**INPUT DATA**

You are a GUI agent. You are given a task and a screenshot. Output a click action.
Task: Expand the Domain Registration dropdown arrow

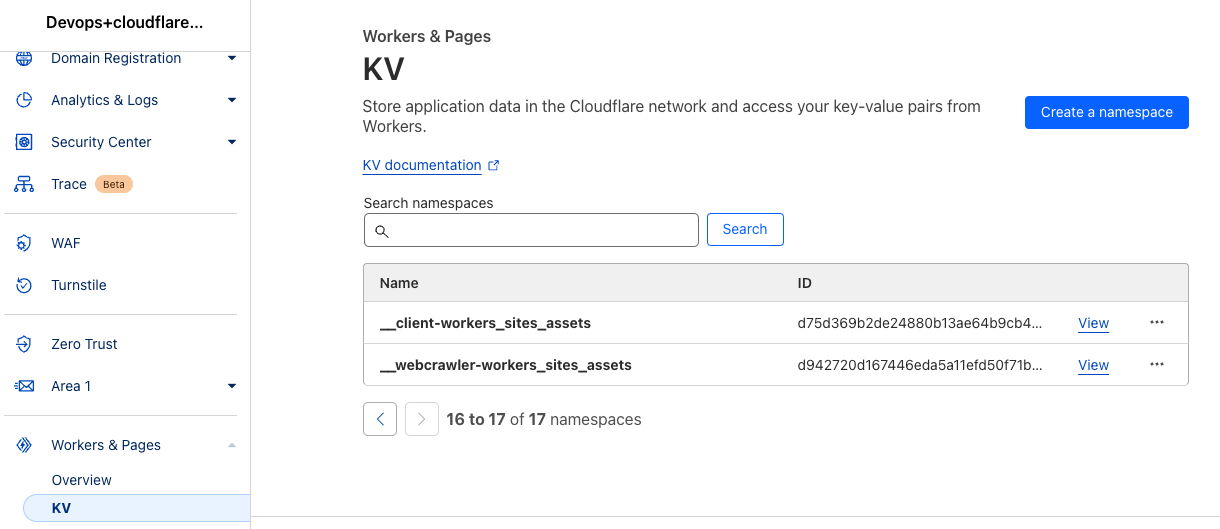point(232,59)
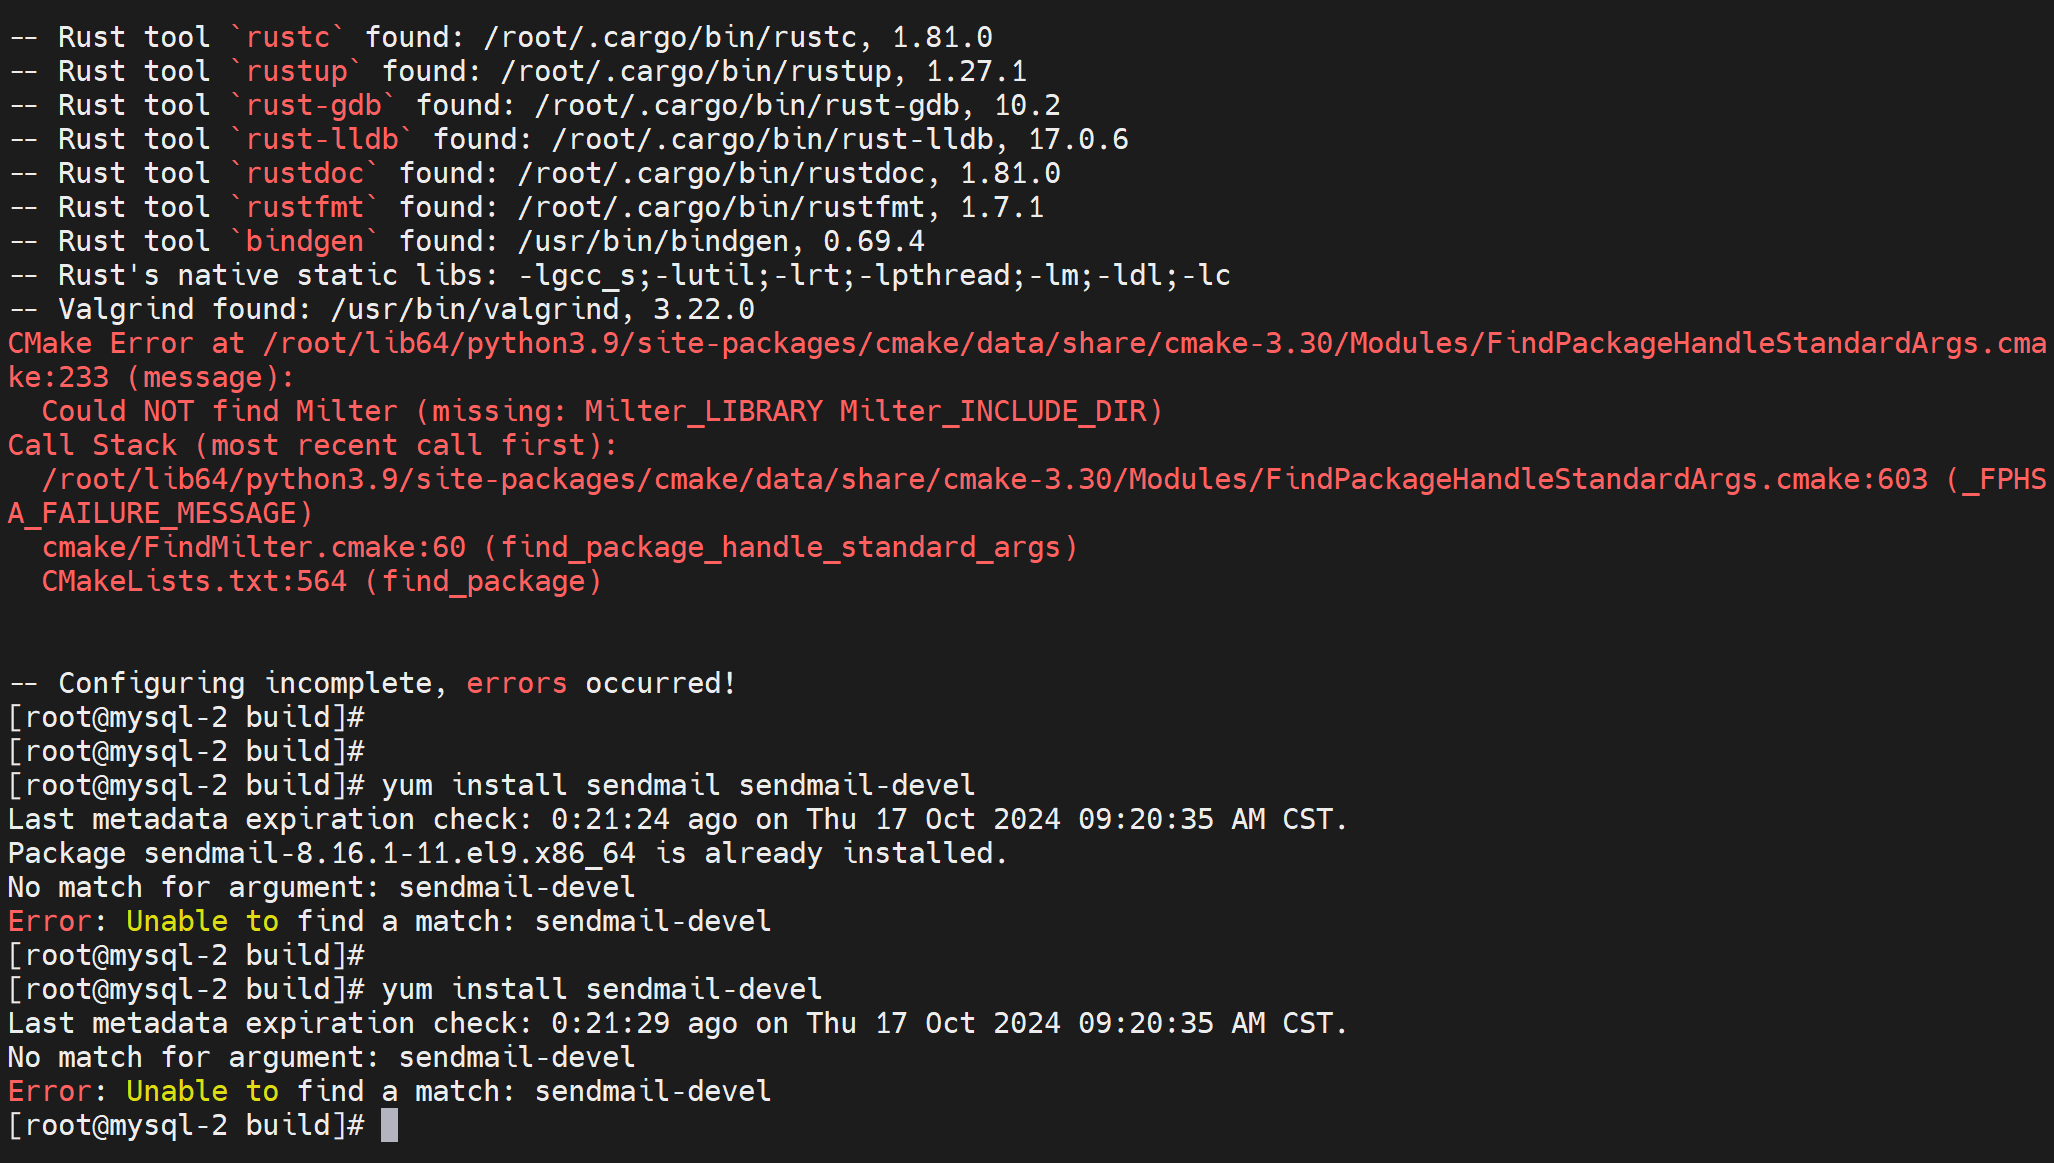2054x1163 pixels.
Task: Click the red 'rustup' tool name
Action: coord(296,71)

**EXERCISE**
Reproduce all entries above exactly, minus the images.

**WRITTEN SOLUTION**
You are a GUI agent. You are given a task and a screenshot. Output a click action.
Task: Expand the Domain Registration dropdown arrow

point(232,59)
2054x1163 pixels.
Task: Click the red 'rustup' tool name
Action: coord(296,71)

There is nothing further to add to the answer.